There’s a fantastic article by Joshua Wolf Shenk in the June 2009 issue of the The Atlantic that’s ostensibly about happiness, but is really about the history behind a lengthy psychological project known as the Grant Study. When I say lengthy, I mean qualifying for AARP, keeping your teeth in a cup next on your nightstand, yelling at kids to get off your lawn lengthy.
The researchers followed 268 men for 72 years and counting. Oh, and one of the guys in the study just happened to be JFK (which apparently is a big reveal in and of itself, but we don’t get anything really juicy in the article because his files are sealed until 2040–mark your calendars!). The piece is long, educational, completely engrossing and beautifully written. You will need to consult your dictionary at least once before you finish reading it. As a bonus, all the case studies address the subjects as “you” (a la the title of this post) which pulls you into the lives of all the men in really weird ways.
A few delightful excerpts and choice quotes to whet the appetite:
“They met in Mexico City, where she was the daughter of a prominent expatriate American banker and he was a hotshot archaeologist working on pre-Columbian Aztec digs.”
“…when we encounter a challenge large or small—a mother’s death or a broken shoelace—our defenses float us through the emotional swamp.”

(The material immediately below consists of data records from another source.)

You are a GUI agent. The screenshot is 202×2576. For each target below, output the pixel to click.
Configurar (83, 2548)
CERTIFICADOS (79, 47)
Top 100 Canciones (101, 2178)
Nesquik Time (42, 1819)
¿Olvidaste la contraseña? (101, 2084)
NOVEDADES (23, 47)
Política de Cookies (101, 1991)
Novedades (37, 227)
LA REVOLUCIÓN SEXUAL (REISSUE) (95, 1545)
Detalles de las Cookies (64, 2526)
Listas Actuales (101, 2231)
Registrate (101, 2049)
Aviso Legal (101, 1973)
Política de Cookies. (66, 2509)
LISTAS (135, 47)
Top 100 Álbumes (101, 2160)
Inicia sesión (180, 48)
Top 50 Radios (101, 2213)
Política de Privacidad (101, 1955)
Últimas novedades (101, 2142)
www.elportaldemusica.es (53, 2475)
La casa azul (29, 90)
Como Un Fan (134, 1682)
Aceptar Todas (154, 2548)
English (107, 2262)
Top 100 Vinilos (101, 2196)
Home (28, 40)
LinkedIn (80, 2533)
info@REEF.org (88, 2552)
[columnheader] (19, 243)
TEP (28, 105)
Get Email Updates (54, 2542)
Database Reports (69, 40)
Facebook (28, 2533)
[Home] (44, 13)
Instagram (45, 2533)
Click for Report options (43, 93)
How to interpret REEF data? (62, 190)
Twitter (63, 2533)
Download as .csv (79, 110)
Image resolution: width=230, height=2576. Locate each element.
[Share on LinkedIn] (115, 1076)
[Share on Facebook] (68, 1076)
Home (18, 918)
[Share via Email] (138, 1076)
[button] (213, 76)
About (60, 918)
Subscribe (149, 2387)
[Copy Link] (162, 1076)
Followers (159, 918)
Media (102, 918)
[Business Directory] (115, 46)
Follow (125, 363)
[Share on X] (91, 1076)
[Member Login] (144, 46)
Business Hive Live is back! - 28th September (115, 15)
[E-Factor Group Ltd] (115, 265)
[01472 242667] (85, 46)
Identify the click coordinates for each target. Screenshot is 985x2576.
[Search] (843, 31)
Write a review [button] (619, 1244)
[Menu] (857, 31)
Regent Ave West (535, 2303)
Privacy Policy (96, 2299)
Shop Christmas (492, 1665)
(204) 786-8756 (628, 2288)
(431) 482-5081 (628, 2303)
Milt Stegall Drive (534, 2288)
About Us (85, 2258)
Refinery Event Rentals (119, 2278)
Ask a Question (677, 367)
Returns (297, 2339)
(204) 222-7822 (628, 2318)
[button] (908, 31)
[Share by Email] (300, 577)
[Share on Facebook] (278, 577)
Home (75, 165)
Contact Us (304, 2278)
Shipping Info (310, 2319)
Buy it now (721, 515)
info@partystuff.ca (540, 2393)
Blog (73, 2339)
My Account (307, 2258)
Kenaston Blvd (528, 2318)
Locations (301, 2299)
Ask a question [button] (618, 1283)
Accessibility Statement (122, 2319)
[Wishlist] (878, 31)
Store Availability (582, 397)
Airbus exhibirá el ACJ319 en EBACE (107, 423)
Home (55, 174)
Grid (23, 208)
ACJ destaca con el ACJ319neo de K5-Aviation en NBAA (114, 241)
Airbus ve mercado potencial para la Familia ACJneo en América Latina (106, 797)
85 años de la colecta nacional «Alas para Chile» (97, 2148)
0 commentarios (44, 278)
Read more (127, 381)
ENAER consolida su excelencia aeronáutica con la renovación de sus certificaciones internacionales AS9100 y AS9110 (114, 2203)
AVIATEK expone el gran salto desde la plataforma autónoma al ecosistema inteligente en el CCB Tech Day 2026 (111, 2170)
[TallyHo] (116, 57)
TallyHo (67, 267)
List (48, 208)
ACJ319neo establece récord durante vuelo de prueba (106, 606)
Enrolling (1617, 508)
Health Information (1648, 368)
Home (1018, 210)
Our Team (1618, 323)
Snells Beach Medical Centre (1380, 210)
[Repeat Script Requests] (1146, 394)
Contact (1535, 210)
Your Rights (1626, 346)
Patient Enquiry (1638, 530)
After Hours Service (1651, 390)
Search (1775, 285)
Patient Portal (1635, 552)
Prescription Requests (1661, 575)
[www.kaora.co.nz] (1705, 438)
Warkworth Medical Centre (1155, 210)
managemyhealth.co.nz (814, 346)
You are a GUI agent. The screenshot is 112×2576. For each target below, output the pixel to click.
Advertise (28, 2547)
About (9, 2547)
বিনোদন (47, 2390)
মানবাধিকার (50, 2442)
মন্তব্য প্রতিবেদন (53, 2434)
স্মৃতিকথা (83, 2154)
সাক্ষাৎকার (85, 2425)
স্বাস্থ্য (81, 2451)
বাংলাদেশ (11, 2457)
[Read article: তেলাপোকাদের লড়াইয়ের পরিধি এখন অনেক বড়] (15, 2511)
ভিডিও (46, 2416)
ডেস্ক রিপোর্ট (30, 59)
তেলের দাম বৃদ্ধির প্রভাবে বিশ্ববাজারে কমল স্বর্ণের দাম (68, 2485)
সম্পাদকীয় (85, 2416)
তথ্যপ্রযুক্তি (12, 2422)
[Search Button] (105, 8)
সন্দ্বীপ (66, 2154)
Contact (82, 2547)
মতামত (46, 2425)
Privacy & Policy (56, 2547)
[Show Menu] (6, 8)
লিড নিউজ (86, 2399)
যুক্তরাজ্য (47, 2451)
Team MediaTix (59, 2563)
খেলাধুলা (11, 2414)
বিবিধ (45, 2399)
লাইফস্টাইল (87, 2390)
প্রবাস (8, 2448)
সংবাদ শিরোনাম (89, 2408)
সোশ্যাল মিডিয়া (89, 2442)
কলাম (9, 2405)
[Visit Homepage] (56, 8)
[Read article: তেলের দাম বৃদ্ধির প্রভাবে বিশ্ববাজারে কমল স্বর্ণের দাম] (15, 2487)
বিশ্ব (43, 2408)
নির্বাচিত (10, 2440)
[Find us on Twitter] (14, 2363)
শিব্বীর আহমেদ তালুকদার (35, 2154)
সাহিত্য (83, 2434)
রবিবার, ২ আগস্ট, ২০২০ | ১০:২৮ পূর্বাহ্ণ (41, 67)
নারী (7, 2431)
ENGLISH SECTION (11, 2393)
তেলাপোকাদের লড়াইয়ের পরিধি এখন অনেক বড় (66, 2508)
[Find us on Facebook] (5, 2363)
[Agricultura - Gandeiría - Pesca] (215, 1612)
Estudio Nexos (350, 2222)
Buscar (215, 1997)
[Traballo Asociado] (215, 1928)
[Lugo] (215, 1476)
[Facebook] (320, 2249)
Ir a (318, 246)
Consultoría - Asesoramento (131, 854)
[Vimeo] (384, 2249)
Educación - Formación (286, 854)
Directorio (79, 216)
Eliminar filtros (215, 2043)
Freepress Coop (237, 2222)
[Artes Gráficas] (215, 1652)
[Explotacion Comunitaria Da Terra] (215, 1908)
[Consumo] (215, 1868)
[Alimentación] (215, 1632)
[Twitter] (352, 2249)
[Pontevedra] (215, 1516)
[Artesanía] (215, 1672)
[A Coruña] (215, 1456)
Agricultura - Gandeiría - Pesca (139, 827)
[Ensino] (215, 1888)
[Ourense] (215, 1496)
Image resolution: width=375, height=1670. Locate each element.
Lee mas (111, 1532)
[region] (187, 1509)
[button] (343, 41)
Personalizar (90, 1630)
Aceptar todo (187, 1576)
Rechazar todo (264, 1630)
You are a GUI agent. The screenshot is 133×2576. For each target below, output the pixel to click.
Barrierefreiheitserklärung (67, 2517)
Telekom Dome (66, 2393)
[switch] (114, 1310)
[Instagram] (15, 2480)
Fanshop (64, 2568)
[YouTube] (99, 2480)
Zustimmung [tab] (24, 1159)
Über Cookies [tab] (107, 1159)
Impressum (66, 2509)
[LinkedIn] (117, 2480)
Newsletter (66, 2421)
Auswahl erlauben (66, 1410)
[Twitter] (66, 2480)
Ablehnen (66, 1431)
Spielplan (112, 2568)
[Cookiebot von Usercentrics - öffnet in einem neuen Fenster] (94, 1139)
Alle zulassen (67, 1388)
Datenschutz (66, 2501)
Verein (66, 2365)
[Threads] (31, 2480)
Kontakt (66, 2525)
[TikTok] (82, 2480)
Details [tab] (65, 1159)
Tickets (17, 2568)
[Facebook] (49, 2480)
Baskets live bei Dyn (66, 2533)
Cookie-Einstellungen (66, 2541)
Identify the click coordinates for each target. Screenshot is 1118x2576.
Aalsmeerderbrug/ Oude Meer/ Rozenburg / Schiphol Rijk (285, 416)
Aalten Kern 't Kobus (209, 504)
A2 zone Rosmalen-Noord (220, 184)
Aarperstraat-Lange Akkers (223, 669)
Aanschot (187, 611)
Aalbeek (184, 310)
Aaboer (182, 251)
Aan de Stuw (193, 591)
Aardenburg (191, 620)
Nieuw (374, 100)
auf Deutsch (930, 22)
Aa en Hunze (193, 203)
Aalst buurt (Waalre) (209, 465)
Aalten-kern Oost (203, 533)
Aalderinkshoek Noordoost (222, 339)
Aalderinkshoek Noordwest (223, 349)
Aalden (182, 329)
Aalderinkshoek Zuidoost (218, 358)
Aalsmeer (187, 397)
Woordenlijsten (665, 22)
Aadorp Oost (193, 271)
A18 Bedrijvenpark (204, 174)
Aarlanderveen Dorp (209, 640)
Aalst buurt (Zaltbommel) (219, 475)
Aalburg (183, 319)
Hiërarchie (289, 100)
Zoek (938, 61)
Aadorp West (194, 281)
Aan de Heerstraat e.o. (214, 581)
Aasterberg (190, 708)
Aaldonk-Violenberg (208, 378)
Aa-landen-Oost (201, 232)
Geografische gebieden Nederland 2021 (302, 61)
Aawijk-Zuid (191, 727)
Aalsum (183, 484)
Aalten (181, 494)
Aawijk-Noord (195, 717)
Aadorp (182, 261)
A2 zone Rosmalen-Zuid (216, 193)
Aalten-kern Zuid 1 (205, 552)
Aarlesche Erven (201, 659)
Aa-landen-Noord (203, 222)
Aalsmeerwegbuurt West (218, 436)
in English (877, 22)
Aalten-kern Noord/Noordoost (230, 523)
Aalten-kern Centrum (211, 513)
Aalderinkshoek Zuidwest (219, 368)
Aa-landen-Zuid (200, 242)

“The study began in the spirit of laying lives out on a microscope slide. But it turned out that the lives were too big, too weird, too full of subtleties and contradictions to fit any easy conception of “successful living.” Arlie Bock had gone looking for binary conclusions—yeses and nos, dos and don’ts. But the enduring lessons would be paradoxical, not only on the substance of the men’s lives (the most inspiring triumphs were often studies in hardship) but also with respect to method: if it was to come to life, this cleaver-sharp science project would need the rounding influence of storytelling.”